Another main difference is the lifetime expectancy of the piano. Acoustic Pianos are investment pieces, often higher in investment cost and designed to last a lifetime, passed down from generation to generation as family heirlooms with their value holding over time. Families often tell us stories of how a particular Grand Piano has been in the family for three, four, or five generations, and the many happy memories created as the family gathered around the piano at Christmas or Birthday celebrations. Digital Pianos on the other hand are designed to last a maximum range of twenty years and are continuously being replaced by new and more advanced versions. This offers a degree of technical advancement and change in the shape or style of the piano, so it is often a case of whether you are looking for the classic piano or are interested in the latest technologies made possible with a digital piano.
Due to the nature of Acoustic Pianos being generally large, heavy and grand in their style and nature, these soundpieces are generally kept in one place throughout their lifetime. Affected by climatic conditions, Acoustic Pianos are generally kept in a warm and dry room in the home, unable to be transported without great difficulty. Digital Pianos however are very transportable and can be assembled and disassembled as required with relative ease.

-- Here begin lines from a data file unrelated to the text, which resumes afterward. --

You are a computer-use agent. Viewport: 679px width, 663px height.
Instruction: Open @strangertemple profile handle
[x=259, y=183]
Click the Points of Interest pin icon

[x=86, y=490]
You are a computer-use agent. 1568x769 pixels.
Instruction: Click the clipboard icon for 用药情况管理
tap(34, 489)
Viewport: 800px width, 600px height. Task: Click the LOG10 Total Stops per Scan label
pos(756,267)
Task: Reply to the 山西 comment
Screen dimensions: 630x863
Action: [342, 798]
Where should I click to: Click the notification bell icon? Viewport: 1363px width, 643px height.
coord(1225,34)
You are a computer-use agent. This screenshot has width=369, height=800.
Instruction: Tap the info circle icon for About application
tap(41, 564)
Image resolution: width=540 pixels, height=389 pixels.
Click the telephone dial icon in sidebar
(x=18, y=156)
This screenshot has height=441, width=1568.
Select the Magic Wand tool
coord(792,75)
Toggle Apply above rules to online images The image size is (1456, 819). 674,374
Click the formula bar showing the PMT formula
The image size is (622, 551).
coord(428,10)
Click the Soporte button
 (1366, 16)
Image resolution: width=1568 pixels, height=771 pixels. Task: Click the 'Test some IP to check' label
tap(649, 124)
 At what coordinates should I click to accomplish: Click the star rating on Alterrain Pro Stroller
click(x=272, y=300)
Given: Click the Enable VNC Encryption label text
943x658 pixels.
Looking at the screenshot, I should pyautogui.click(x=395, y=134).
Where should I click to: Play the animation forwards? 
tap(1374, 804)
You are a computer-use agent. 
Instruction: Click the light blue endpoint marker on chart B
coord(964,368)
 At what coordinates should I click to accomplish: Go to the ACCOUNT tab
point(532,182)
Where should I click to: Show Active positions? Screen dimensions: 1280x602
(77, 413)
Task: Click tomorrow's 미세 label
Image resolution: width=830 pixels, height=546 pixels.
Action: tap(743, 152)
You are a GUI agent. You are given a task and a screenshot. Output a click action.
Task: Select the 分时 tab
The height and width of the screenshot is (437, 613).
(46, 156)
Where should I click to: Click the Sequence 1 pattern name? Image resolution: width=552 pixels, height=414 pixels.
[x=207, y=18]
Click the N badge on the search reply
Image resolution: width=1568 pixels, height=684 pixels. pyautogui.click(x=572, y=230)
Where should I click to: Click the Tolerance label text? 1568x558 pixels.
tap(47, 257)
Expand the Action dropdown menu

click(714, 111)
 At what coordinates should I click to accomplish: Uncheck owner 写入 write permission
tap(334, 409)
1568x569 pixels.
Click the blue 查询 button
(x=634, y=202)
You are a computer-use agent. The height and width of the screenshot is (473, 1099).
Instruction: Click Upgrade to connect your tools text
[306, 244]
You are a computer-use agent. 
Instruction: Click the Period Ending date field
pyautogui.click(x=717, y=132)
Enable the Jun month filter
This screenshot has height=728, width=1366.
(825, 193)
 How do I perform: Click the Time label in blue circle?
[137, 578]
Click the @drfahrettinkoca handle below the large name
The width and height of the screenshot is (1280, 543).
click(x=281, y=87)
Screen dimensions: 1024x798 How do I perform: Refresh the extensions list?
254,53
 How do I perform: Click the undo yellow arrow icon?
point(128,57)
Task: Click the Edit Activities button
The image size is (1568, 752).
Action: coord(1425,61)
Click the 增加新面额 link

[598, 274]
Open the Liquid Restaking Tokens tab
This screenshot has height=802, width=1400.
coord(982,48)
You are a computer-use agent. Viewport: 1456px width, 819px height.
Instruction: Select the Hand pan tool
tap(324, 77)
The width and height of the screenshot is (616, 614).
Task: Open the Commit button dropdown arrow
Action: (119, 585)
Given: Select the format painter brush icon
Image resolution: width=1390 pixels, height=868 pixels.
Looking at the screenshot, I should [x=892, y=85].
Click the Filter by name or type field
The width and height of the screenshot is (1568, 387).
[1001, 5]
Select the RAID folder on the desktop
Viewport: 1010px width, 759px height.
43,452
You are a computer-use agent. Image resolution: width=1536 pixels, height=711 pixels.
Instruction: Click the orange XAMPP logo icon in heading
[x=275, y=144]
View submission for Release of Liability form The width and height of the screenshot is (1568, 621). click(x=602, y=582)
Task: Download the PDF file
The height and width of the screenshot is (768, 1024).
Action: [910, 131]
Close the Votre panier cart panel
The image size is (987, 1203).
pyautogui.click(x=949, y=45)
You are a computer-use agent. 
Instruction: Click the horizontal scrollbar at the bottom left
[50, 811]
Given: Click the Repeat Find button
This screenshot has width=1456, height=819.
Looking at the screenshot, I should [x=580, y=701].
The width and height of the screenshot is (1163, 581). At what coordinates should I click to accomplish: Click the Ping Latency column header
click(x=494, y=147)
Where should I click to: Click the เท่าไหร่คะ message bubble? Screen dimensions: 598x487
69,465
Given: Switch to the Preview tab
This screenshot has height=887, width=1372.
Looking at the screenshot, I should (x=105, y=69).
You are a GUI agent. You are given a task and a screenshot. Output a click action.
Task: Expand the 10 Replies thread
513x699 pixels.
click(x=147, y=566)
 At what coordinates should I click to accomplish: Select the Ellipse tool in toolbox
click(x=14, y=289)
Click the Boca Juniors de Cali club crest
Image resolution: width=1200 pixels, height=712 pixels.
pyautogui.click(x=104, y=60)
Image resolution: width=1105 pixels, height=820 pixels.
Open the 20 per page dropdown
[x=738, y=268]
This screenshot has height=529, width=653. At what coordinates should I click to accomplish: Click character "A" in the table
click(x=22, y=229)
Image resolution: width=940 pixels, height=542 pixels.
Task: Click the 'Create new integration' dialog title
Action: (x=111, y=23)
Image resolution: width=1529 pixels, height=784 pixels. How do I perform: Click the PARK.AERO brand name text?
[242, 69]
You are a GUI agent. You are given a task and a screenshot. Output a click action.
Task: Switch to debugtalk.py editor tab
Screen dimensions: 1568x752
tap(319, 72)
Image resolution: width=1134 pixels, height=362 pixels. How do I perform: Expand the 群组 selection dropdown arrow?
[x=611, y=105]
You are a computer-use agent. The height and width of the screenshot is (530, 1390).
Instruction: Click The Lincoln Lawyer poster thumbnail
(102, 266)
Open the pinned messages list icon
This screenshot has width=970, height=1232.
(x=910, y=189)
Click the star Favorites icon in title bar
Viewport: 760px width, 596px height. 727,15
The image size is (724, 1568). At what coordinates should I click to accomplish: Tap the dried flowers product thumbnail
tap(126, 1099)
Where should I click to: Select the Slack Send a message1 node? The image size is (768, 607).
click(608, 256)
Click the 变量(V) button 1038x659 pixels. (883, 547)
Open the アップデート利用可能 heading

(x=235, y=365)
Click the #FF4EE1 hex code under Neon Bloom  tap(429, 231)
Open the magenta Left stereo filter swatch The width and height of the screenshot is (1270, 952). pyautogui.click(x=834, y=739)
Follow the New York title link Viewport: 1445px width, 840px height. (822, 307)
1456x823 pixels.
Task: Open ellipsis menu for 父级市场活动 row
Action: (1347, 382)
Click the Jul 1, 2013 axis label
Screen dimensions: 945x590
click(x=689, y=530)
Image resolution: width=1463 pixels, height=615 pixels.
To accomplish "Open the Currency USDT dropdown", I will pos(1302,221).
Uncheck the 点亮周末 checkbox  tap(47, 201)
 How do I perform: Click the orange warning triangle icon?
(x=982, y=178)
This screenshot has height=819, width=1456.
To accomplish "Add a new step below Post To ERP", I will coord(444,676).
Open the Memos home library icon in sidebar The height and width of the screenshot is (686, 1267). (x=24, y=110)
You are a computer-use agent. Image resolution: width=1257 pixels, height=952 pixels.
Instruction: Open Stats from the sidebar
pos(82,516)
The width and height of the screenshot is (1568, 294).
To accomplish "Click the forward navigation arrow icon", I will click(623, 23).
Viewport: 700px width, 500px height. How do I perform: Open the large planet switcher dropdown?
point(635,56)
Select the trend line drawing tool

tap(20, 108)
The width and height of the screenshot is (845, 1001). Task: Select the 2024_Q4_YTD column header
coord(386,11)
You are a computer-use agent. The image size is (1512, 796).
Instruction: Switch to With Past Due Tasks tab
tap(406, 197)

Digital Pianos also do not require regular tuning as this is all conducted via a computer, whereas Acoustic Pianos require a professional tuner to tune the piano at least twice a year, ensuring the very finest sound at all times when played by the musician.
Overall when purchasing a piano, musicians should consider all factors related to their investment. Where the piece will sit in the home, how often it will be played, allocated budget, and overall sound required. If your main priority is staying within a limited budget, then we would suggest investing in a Digital Piano - the leading brand is currently Yamaha. However if you can afford to really invest in a timepiece for yourself and your family, we would highly recommend a high quality Acoustic Piano. For the best of both worlds, we recommend a Yamaha or Kawai Hybrid - commonly referred to as ‘silent’ pianos, these acoustic pianos utilise the features of a digital piano, while allowing flexibility without compromising on the quality.